Eh bien, ce n’est pas un problème en soi !

De mon côté, je travaille sans manuel : souvent très fabriqués, avec des textes trop courts, vite passés de mode, avec trop peu d’empan culturel et linguistique, très „saupoudrants“. Il y aurait de nombreuses critiques, mais je tiens à rester neutre.

Néanmoins, travailler sans manuel implique :

- une très bonne connaissance des programmes,

- savoir hierarchiser les attendus et construire une progression,

- avancer de manière structurée et construite, par étapes,

- rechercher des supports adaptés à vos élèves (classe ou groupe, si vous pratiquez la différenciation pédagogique),

- varier les canaux d’apprentissage : des vidéos, des textes à lire, des textes à produire …

- travailler les objectifs et les compétences…

Bref, un sacré boulot.

Tout cela revient à créer vous même un manuel adapté à votre classe.

Et pour arriver à faire cela, il faut … déjà commencer par comprendre comment fonctionne un manuel : le fameux „fil conducteur“ autour duquel tout va s’articuler.

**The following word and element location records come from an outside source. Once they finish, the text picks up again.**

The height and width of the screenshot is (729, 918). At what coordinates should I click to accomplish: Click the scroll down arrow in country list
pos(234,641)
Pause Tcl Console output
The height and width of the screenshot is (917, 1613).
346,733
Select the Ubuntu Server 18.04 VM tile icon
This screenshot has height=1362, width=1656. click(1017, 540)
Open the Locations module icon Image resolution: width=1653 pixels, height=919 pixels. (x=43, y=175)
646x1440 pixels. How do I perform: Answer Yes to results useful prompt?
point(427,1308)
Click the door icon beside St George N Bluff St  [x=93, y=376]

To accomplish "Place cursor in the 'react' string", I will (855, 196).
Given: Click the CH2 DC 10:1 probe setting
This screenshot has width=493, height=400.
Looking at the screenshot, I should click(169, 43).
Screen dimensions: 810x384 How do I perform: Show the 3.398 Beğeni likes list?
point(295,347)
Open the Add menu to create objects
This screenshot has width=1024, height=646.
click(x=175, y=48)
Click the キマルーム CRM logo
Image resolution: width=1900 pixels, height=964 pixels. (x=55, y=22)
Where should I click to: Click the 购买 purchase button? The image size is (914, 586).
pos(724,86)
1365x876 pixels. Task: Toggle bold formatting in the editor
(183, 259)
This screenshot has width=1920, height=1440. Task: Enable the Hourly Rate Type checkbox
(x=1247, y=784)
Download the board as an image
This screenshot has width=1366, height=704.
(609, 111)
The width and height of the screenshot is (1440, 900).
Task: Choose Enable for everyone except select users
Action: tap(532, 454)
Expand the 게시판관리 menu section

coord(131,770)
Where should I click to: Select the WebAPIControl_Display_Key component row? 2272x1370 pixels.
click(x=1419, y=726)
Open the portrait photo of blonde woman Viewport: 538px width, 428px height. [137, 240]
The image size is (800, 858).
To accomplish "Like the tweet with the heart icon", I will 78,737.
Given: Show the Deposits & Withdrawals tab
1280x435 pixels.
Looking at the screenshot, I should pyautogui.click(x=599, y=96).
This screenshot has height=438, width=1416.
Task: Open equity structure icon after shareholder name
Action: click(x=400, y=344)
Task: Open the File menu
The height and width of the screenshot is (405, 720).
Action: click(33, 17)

Attention, tous les profs qui travaillent sans manuel ne sont pas consciencieux. J’en ai déjà vu beaucoup qui se contentent d’imprimer des fiches toutes faites par des collègues ou glanées sur des sites d’échanges de prof. Ces mêmes collègues prennent, mais ne donnent jamais rien en retour . Les cours sont peu structurés et vont au gré du piochage sur le net. C’est triste. En général, vous les repérez très vite, même sans être du métier.

Mon avis de mère-enseignante :

J’enseigne sans manuel pour une matière, dans le cas de mon métier. Je ne me vois pas faire cela pour toutes les matières, particulièrement au collège ou au lycée. A l’heure actuelle, si Minimaus était au collège ou au lycée, je prendrai, c’est sûr, des manuels pour beaucoup de matières.